> **MATERIALS PROVIDED**:
┄┄┄┄┄┄┄┄┄┄

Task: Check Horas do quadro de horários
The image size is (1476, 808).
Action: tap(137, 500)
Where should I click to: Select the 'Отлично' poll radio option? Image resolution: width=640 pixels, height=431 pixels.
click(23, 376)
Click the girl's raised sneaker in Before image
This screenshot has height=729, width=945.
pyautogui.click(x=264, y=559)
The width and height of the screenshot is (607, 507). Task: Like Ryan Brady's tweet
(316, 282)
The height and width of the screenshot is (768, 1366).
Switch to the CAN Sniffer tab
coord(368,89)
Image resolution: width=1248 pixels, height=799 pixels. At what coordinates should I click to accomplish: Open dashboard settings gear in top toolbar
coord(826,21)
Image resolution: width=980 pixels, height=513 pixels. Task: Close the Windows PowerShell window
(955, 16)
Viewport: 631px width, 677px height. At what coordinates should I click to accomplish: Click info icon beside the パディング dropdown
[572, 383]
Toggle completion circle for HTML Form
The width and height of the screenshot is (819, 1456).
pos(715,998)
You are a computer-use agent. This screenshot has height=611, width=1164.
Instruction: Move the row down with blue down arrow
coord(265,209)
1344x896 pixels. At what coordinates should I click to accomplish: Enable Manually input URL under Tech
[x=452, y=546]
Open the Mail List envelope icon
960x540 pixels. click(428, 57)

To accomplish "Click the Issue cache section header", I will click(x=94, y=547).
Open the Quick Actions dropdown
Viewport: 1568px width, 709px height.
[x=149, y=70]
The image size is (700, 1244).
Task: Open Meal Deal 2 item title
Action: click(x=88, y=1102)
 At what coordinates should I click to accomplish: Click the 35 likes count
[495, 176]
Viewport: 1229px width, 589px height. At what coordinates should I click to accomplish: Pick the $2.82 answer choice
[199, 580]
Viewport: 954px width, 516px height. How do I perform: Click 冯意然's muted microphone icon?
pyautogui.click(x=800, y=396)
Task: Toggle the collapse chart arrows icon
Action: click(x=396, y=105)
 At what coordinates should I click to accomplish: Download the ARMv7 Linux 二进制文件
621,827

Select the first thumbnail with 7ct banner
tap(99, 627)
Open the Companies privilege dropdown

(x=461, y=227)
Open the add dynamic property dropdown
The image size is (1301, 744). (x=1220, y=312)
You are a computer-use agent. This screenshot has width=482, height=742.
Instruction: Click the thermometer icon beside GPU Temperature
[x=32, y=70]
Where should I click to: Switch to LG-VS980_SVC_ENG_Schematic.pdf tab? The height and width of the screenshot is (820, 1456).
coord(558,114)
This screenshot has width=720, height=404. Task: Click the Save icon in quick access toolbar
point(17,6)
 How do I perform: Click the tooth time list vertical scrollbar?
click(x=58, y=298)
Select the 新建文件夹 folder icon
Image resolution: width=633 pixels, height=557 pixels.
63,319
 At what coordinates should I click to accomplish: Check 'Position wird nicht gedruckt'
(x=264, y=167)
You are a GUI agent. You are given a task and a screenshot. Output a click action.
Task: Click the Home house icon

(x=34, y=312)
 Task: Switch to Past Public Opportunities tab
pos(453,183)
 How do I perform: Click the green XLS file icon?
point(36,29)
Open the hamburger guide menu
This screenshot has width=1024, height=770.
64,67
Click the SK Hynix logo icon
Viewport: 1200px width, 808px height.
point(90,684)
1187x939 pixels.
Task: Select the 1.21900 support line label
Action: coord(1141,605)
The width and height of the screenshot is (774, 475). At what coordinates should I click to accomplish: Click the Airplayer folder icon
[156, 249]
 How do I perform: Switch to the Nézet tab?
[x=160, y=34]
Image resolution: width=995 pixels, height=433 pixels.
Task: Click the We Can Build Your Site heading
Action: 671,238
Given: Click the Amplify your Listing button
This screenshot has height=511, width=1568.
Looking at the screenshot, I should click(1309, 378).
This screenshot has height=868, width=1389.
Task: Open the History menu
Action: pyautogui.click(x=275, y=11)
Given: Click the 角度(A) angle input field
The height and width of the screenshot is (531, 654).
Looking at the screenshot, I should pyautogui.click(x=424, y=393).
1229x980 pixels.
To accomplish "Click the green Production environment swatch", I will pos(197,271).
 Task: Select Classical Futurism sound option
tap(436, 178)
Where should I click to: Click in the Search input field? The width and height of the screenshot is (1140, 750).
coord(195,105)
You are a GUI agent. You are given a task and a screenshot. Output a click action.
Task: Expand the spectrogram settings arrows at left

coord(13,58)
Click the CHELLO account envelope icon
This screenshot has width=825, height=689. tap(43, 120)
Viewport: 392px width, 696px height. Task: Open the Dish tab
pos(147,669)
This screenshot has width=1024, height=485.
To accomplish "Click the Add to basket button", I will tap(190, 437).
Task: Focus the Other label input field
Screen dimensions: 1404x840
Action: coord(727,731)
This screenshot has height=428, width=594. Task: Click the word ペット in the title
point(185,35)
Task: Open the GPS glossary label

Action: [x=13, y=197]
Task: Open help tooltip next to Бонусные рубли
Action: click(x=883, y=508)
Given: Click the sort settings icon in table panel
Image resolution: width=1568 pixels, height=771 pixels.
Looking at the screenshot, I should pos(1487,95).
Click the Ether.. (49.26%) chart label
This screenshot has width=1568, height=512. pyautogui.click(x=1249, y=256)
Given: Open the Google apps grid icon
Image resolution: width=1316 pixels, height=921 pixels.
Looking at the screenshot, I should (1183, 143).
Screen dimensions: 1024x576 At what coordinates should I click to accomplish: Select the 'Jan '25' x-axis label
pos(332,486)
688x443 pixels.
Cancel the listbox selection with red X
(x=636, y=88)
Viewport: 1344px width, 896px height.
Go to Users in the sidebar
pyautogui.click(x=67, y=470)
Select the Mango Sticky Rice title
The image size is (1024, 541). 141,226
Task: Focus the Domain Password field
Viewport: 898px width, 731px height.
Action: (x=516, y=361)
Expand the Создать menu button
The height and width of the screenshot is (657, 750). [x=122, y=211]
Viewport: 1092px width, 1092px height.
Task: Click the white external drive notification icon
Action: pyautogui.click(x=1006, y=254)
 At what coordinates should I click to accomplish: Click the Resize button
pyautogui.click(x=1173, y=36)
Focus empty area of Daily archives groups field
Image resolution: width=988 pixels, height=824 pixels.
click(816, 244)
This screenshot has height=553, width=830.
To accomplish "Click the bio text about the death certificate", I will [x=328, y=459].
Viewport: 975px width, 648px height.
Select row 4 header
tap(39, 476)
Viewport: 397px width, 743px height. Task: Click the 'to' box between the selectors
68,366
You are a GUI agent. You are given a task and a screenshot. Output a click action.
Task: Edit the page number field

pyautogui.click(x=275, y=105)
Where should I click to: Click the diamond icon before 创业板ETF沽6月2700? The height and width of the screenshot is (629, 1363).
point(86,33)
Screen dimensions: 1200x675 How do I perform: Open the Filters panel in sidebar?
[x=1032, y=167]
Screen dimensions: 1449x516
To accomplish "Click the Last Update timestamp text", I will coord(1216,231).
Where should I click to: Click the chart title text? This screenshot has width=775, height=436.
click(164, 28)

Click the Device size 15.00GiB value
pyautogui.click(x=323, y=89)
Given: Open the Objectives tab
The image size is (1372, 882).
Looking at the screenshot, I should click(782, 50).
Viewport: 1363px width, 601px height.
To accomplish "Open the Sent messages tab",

┄┄┄┄┄┄┄┄┄┄

> **INSTRUCTIONS TO FOLLOW**:
The records shown above are to be copied exactly, every one of them.

> **ANSWER SECTION**:
Task: Check Horas do quadro de horários
The image size is (1476, 808).
Action: tap(137, 500)
Where should I click to: Select the 'Отлично' poll radio option? Image resolution: width=640 pixels, height=431 pixels.
click(23, 376)
Click the girl's raised sneaker in Before image
This screenshot has height=729, width=945.
pyautogui.click(x=264, y=559)
The width and height of the screenshot is (607, 507). Task: Like Ryan Brady's tweet
(316, 282)
The height and width of the screenshot is (768, 1366).
Switch to the CAN Sniffer tab
coord(368,89)
Image resolution: width=1248 pixels, height=799 pixels. At what coordinates should I click to accomplish: Open dashboard settings gear in top toolbar
coord(826,21)
Image resolution: width=980 pixels, height=513 pixels. Task: Close the Windows PowerShell window
(955, 16)
Viewport: 631px width, 677px height. At what coordinates should I click to accomplish: Click info icon beside the パディング dropdown
[572, 383]
Toggle completion circle for HTML Form
The width and height of the screenshot is (819, 1456).
pos(715,998)
You are a computer-use agent. This screenshot has height=611, width=1164.
Instruction: Move the row down with blue down arrow
coord(265,209)
1344x896 pixels. At what coordinates should I click to accomplish: Enable Manually input URL under Tech
[x=452, y=546]
Open the Mail List envelope icon
960x540 pixels. click(428, 57)

To accomplish "Click the Issue cache section header", I will click(x=94, y=547).
Open the Quick Actions dropdown
Viewport: 1568px width, 709px height.
[x=149, y=70]
The image size is (700, 1244).
Task: Open Meal Deal 2 item title
Action: click(x=88, y=1102)
 At what coordinates should I click to accomplish: Click the 35 likes count
[495, 176]
Viewport: 1229px width, 589px height. At what coordinates should I click to accomplish: Pick the $2.82 answer choice
[199, 580]
Viewport: 954px width, 516px height. How do I perform: Click 冯意然's muted microphone icon?
pyautogui.click(x=800, y=396)
Task: Toggle the collapse chart arrows icon
Action: click(x=396, y=105)
 At what coordinates should I click to accomplish: Download the ARMv7 Linux 二进制文件
621,827

Select the first thumbnail with 7ct banner
tap(99, 627)
Open the Companies privilege dropdown

(x=461, y=227)
Open the add dynamic property dropdown
The image size is (1301, 744). (x=1220, y=312)
You are a computer-use agent. This screenshot has width=482, height=742.
Instruction: Click the thermometer icon beside GPU Temperature
[x=32, y=70]
Where should I click to: Switch to LG-VS980_SVC_ENG_Schematic.pdf tab? The height and width of the screenshot is (820, 1456).
coord(558,114)
This screenshot has width=720, height=404. Task: Click the Save icon in quick access toolbar
point(17,6)
 How do I perform: Click the tooth time list vertical scrollbar?
click(x=58, y=298)
Select the 新建文件夹 folder icon
Image resolution: width=633 pixels, height=557 pixels.
63,319
 At what coordinates should I click to accomplish: Check 'Position wird nicht gedruckt'
(x=264, y=167)
You are a GUI agent. You are given a task and a screenshot. Output a click action.
Task: Click the Home house icon

(x=34, y=312)
 Task: Switch to Past Public Opportunities tab
pos(453,183)
 How do I perform: Click the green XLS file icon?
point(36,29)
Open the hamburger guide menu
This screenshot has width=1024, height=770.
64,67
Click the SK Hynix logo icon
Viewport: 1200px width, 808px height.
point(90,684)
1187x939 pixels.
Task: Select the 1.21900 support line label
Action: coord(1141,605)
The width and height of the screenshot is (774, 475). At what coordinates should I click to accomplish: Click the Airplayer folder icon
[156, 249]
 How do I perform: Switch to the Nézet tab?
[x=160, y=34]
Image resolution: width=995 pixels, height=433 pixels.
Task: Click the We Can Build Your Site heading
Action: 671,238
Given: Click the Amplify your Listing button
This screenshot has height=511, width=1568.
Looking at the screenshot, I should click(1309, 378).
This screenshot has height=868, width=1389.
Task: Open the History menu
Action: pyautogui.click(x=275, y=11)
Given: Click the 角度(A) angle input field
The height and width of the screenshot is (531, 654).
Looking at the screenshot, I should pyautogui.click(x=424, y=393).
1229x980 pixels.
To accomplish "Click the green Production environment swatch", I will pos(197,271).
 Task: Select Classical Futurism sound option
tap(436, 178)
Where should I click to: Click in the Search input field? The width and height of the screenshot is (1140, 750).
coord(195,105)
You are a GUI agent. You are given a task and a screenshot. Output a click action.
Task: Expand the spectrogram settings arrows at left

coord(13,58)
Click the CHELLO account envelope icon
This screenshot has width=825, height=689. tap(43, 120)
Viewport: 392px width, 696px height. Task: Open the Dish tab
pos(147,669)
This screenshot has width=1024, height=485.
To accomplish "Click the Add to basket button", I will tap(190, 437).
Task: Focus the Other label input field
Screen dimensions: 1404x840
Action: coord(727,731)
This screenshot has height=428, width=594. Task: Click the word ペット in the title
point(185,35)
Task: Open the GPS glossary label

Action: [x=13, y=197]
Task: Open help tooltip next to Бонусные рубли
Action: click(x=883, y=508)
Given: Click the sort settings icon in table panel
Image resolution: width=1568 pixels, height=771 pixels.
Looking at the screenshot, I should pos(1487,95).
Click the Ether.. (49.26%) chart label
This screenshot has width=1568, height=512. pyautogui.click(x=1249, y=256)
Given: Open the Google apps grid icon
Image resolution: width=1316 pixels, height=921 pixels.
Looking at the screenshot, I should (1183, 143).
Screen dimensions: 1024x576 At what coordinates should I click to accomplish: Select the 'Jan '25' x-axis label
pos(332,486)
688x443 pixels.
Cancel the listbox selection with red X
(x=636, y=88)
Viewport: 1344px width, 896px height.
Go to Users in the sidebar
pyautogui.click(x=67, y=470)
Select the Mango Sticky Rice title
The image size is (1024, 541). 141,226
Task: Focus the Domain Password field
Viewport: 898px width, 731px height.
Action: (x=516, y=361)
Expand the Создать menu button
The height and width of the screenshot is (657, 750). [x=122, y=211]
Viewport: 1092px width, 1092px height.
Task: Click the white external drive notification icon
Action: pyautogui.click(x=1006, y=254)
 At what coordinates should I click to accomplish: Click the Resize button
pyautogui.click(x=1173, y=36)
Focus empty area of Daily archives groups field
Image resolution: width=988 pixels, height=824 pixels.
click(816, 244)
This screenshot has height=553, width=830.
To accomplish "Click the bio text about the death certificate", I will [x=328, y=459].
Viewport: 975px width, 648px height.
Select row 4 header
tap(39, 476)
Viewport: 397px width, 743px height. Task: Click the 'to' box between the selectors
68,366
You are a GUI agent. You are given a task and a screenshot. Output a click action.
Task: Edit the page number field

pyautogui.click(x=275, y=105)
Where should I click to: Click the diamond icon before 创业板ETF沽6月2700? The height and width of the screenshot is (629, 1363).
point(86,33)
Screen dimensions: 1200x675 How do I perform: Open the Filters panel in sidebar?
[x=1032, y=167]
Screen dimensions: 1449x516
To accomplish "Click the Last Update timestamp text", I will coord(1216,231).
Where should I click to: Click the chart title text? This screenshot has width=775, height=436.
click(164, 28)

Click the Device size 15.00GiB value
pyautogui.click(x=323, y=89)
Given: Open the Objectives tab
The image size is (1372, 882).
Looking at the screenshot, I should click(782, 50).
Viewport: 1363px width, 601px height.
To accomplish "Open the Sent messages tab",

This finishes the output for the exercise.